The little family of Kurukawa, idling and playing in the small inland town, for the nonce seemed to put behind them all thought of care. Even the father, in the first few weeks of his return, refused utterly to do otherwise than enjoy what he termed his “honeymoon” with his wife and children. But the honeymoon season began to wane. It was not possible for any Japanese, however optimistic and cheerful in temperament, at such a crisis in his nation’s history to be free from care. Then, was not Gozo at the front? Mr. Kurukawa might laugh and play all day with the children, but at night, when, worn out, they slept soundly and well, he would lie awake thinking and worrying. At first it was his boy Gozo who occupied his night thoughts to the exclusion of all else. After all, he was a true Japanese at heart, for, although father-like, he scarcely dared to think of the possible death of his son, yet he was glad that Gozo was serving the Mikado. All the papers, local and foreign, he could get he read with avidity. Because he knew it would give his wife pain, he read them at night when she was asleep. After a time the father-love was slowly pushed aside for a greater, deeper emotion, the longing to help his country. He was of samurai ancestry, and patriotism was as natural and deep-rooted in him as life itself. Yet he had married a woman belonging to a country that believed that the men of his age did their duty best by remaining at home, the protectors of the weak. So she had told him many times. Often he had believed himself convinced of its truth.

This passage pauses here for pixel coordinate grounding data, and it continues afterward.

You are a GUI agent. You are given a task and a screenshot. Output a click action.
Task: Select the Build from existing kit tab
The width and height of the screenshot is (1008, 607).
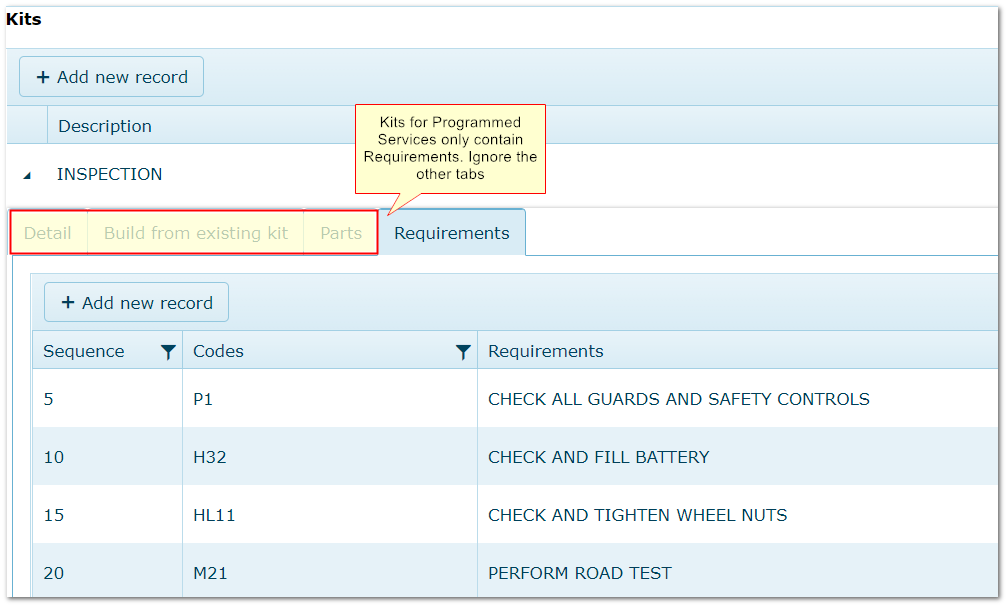(196, 233)
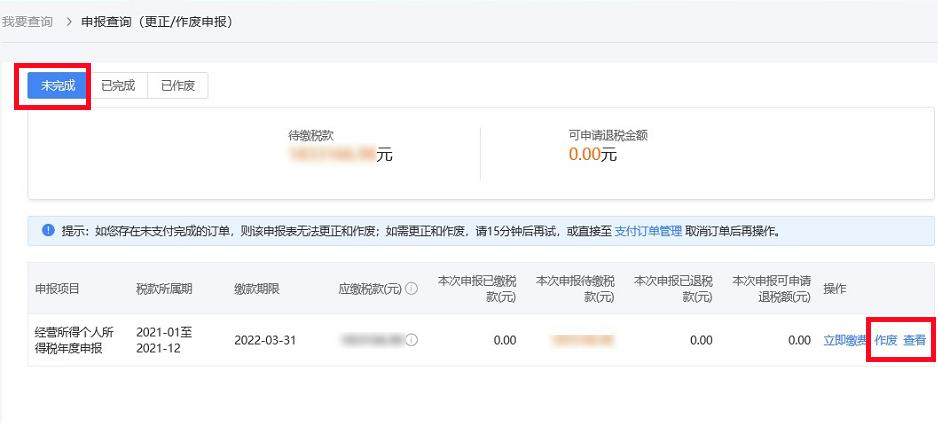Image resolution: width=938 pixels, height=423 pixels.
Task: Go back to 我要查询 in the breadcrumb
Action: pos(27,21)
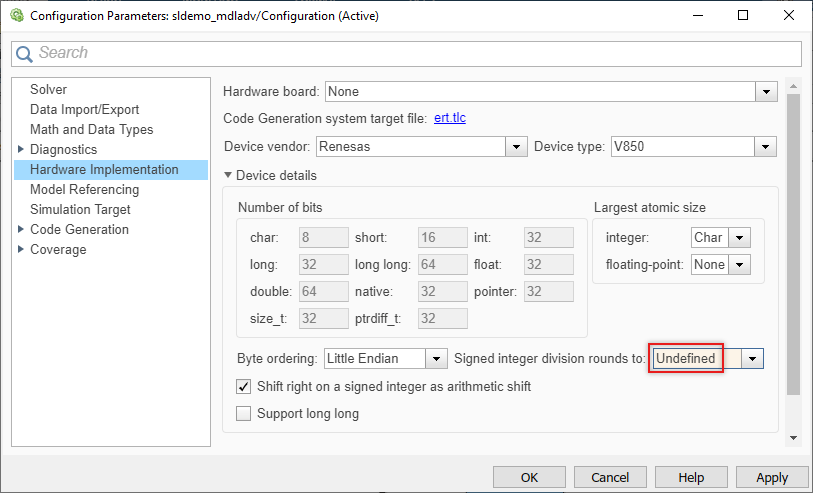The height and width of the screenshot is (493, 813).
Task: Expand the Code Generation tree node
Action: 21,229

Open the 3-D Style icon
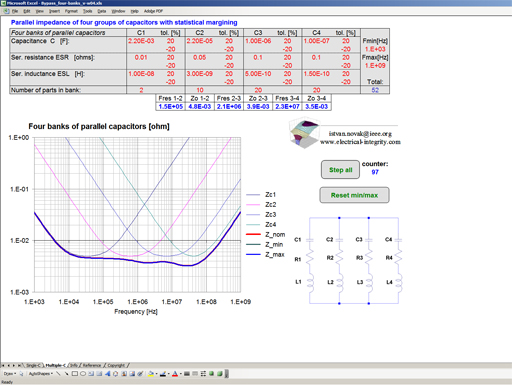tap(220, 374)
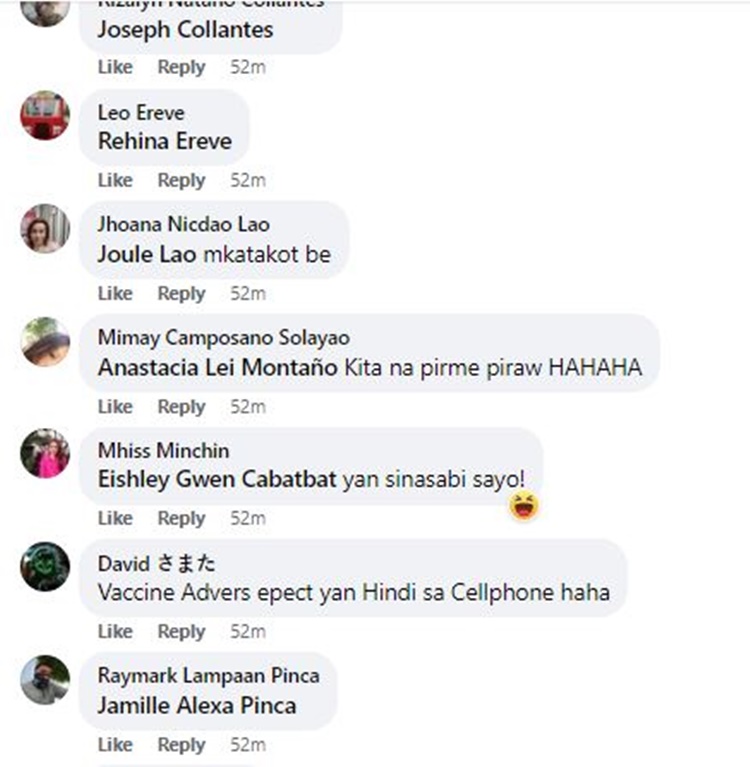Open tagged profile Joseph Collantes

coord(185,30)
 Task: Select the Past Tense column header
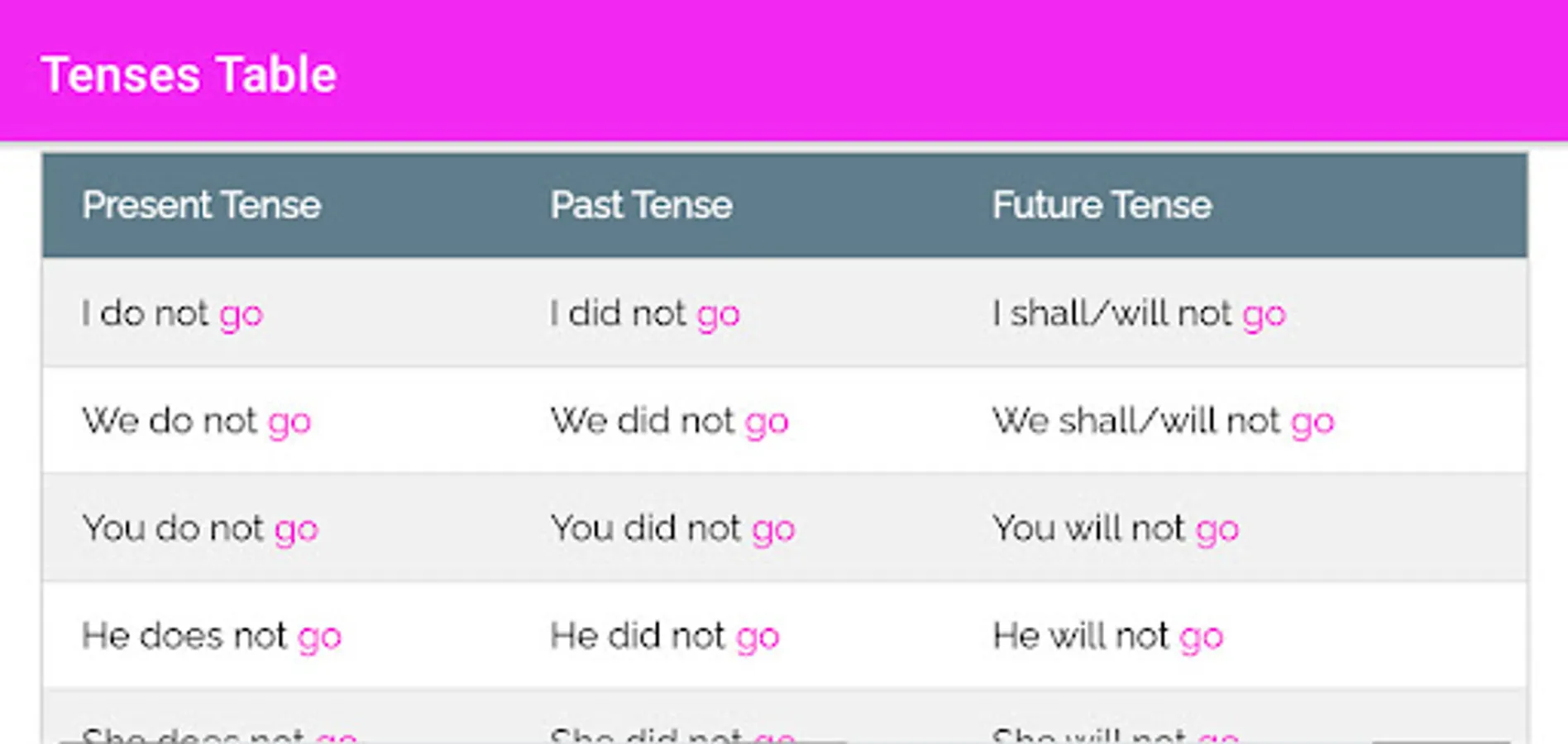pos(641,205)
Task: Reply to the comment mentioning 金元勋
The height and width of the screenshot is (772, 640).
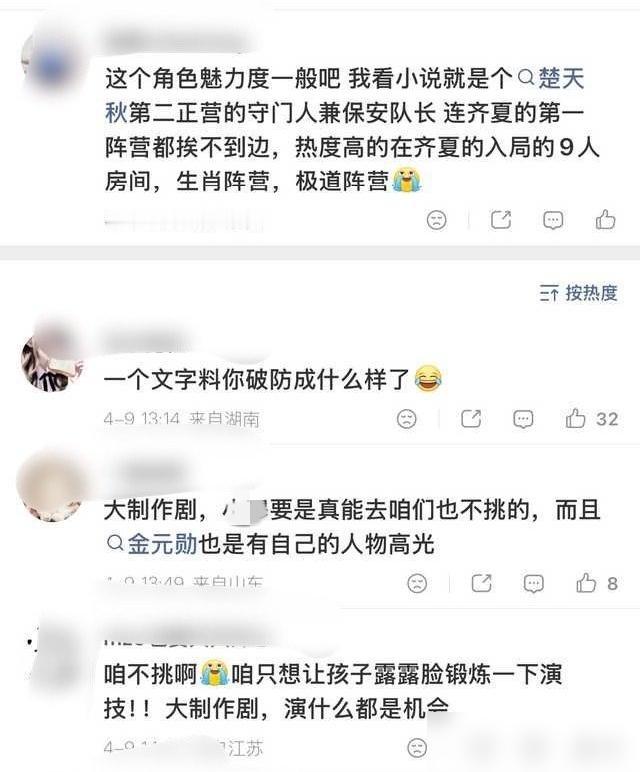Action: [534, 584]
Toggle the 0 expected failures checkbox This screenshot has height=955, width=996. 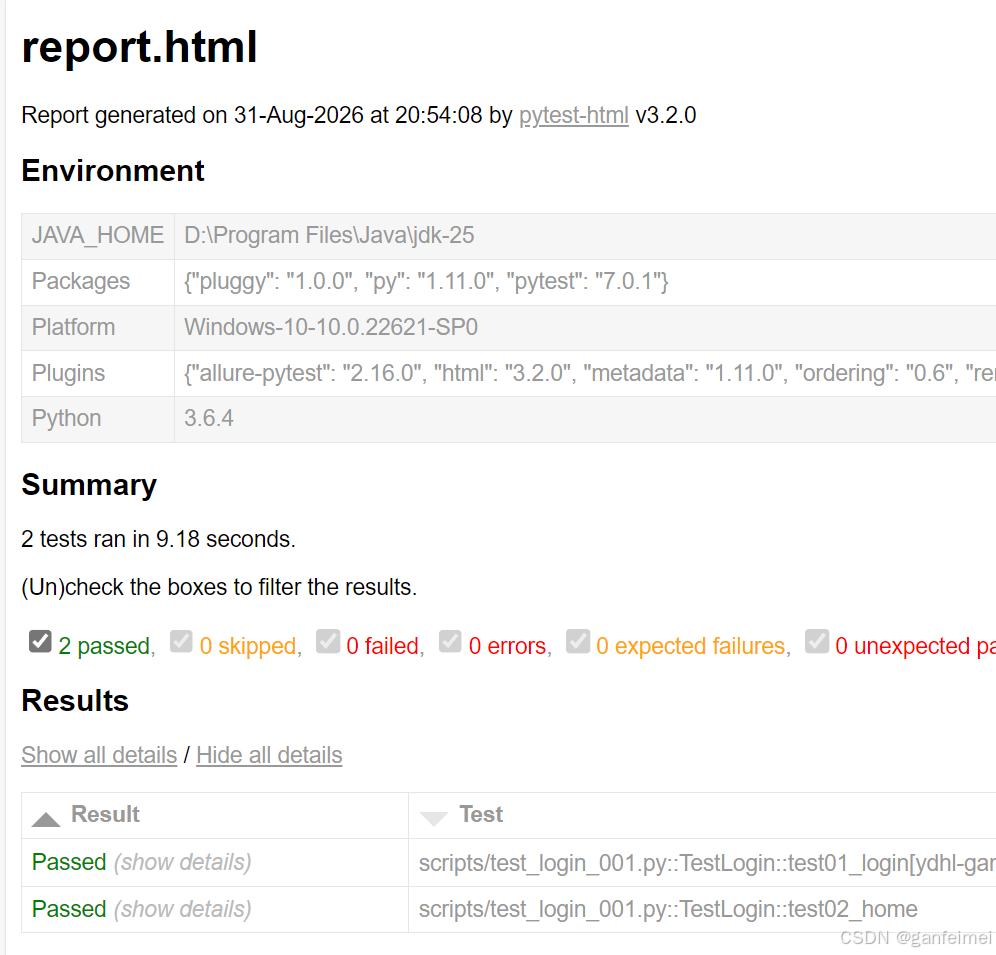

But reading and hearing of his countrymen’s sacrifices, struggles, splendid heroism and victories, a wavering, an aching grew within him to emulate their example and give himself to the glorious service of his nation.

A Japanese wife would have shared in his confidence at this time, would have understood his feelings and suffered with him. More, she would have been the first to urge him, command him to leave her.

Mr. Kurukawa thought he understood completely the character of the American woman who was his wife. Hence he hid from her his feelings.

But his wife was more sensitive than he knew. Her husband’s evident depression began to be noticed by her. She sought the cause, and attributed it to the absence of Gozo. She, too, suffered because she was the innocent cause of his exile. One night there was a moon festival in the little town. The people gathered in the river booths and drank their sake and tea in the moonlight. She remarked to her husband that more than three-quarters of the festival-makers were women. He had turned about with a sudden movement; then answered in an almost hoarse voice:

“That is as it should be.”

So silent and taciturn was he during the rest of the evening that for her the festival was spoiled; but even the moon gave not enough light to show her tears. Restless that night, she could not sleep, or slept so lightly that she waked at intervals. It must have been almost morning, when, waking from a restless sleep, she saw the dim light of an andon shining through the paper shoji that divided their chamber from an adjoining room; clearly outlined by the light on the shoji was the silhouette of her husband. His bed was empty. She went to him quickly and pushed the shoji apart. Then she saw the papers about him on all sides. He had not time to hide them. His startled face betrayed him.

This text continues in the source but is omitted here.